Local medical providers, law enforcement agencies, and social services providers now have a better way to coordinate their efforts to reduce drug overdoses and drug-related deaths in Montgomery County thanks to the recent formation of the Montgomery County Overdose Task Force.
The task force is composed of several local agencies and departments including Montgomery County Public Health, St. Mary’s Addiction Services, the Amsterdam Police Department, Montgomery County Probation, Social Services, Sheriff’s Department, and other individuals from the community who have been affected by the drug problem.
Tressa Rossi and Rita Bravo, director and assistant director of the Catholic Charities Perry Street Community Residence Program serve as co-facilitators of the task force.
“There is a lack of programs designed to treat people caught in the spiral of drugs,” said Rossi. “The task force will develop tools to address their specific needs.”
Bravo added that drug use is everywhere, and that people of many different demographics are at risk for overdosing on drugs.
“We have an aging population on pain killers who become addicted to opioids,” Bravo said. “No one is excluded. And one person saved is a win.”
Emerging from a series of harm reduction trainings held in April and May of this year, the force aims to provide resources and practical strategies in order to address the health and safety needs of people and families at risk in Montgomery County.
Keith Brown, Director of Health and Harm Reduction at the Katal Center for Health, Equity, and Justice, facilitated the series of ten day-long training sessions that led to the creation of the task force.
“Arrest and incarceration haven’t worked,” Brown said in regards to the effort to reduce drug-related deaths. “Every community should have a cross section of providers to coordinate efforts at the local level.”
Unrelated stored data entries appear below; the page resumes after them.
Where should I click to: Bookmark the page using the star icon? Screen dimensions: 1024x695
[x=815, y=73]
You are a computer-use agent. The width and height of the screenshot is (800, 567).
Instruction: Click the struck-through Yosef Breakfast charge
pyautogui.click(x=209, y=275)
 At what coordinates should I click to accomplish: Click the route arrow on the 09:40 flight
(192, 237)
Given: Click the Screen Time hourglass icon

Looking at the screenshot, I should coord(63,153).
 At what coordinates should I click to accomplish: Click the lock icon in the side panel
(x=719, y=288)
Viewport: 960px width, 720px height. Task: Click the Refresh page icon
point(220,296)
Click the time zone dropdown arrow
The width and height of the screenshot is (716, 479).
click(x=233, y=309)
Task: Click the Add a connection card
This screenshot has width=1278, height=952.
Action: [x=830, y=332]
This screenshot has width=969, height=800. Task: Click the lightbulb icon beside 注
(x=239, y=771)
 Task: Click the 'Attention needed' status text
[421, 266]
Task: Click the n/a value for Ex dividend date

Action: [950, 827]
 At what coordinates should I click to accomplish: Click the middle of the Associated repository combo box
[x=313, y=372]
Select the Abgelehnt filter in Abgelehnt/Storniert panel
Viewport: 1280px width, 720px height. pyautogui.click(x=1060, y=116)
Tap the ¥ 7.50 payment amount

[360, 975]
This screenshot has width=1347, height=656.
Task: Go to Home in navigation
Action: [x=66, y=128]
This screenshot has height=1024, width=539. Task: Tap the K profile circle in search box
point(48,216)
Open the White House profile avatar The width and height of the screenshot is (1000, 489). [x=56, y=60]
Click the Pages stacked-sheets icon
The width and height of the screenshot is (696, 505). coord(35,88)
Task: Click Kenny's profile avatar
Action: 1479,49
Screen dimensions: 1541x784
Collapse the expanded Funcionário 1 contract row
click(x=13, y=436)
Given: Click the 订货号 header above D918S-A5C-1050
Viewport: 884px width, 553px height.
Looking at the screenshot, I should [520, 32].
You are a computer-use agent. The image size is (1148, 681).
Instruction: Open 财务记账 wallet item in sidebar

Brown said law enforcement may not be knowledgeable about treatment options. In his view, drug abuse should be addressed as a health issue rather than a criminal justice issue and coordinating efforts to reduce drug use would be more effective than arresting individuals.
According to Brown, Albany County has a similar task force that implemented a pre-arrest diversion program that gets individuals the help they need without arrest and incarceration.
And for those who are incarcerated, it’s important for them to have access to treatment while in jail.
Potential interventions discussed in the first several meetings of the task force also included the development and dissemination of a counties-specific resource guide, increased access to overdose prevention training, implementation of a harm reduction-focused post-overdose follow-up program, improved access to syringe exchange services, and greater peer recovery resources.
In one of the group’s first actions, they provided transportation, lunch, and task force t-shirts to 43 community members who joined several hundred other Capital Region residents at an Overdose Awareness Day memorial and rally in West Capitol Park in Albany on August 30.
Group members meet once a month to share ideas and coordinate efforts. The most recent meeting was held at the St. Mary’s Hospital Memorial Campus on September 20.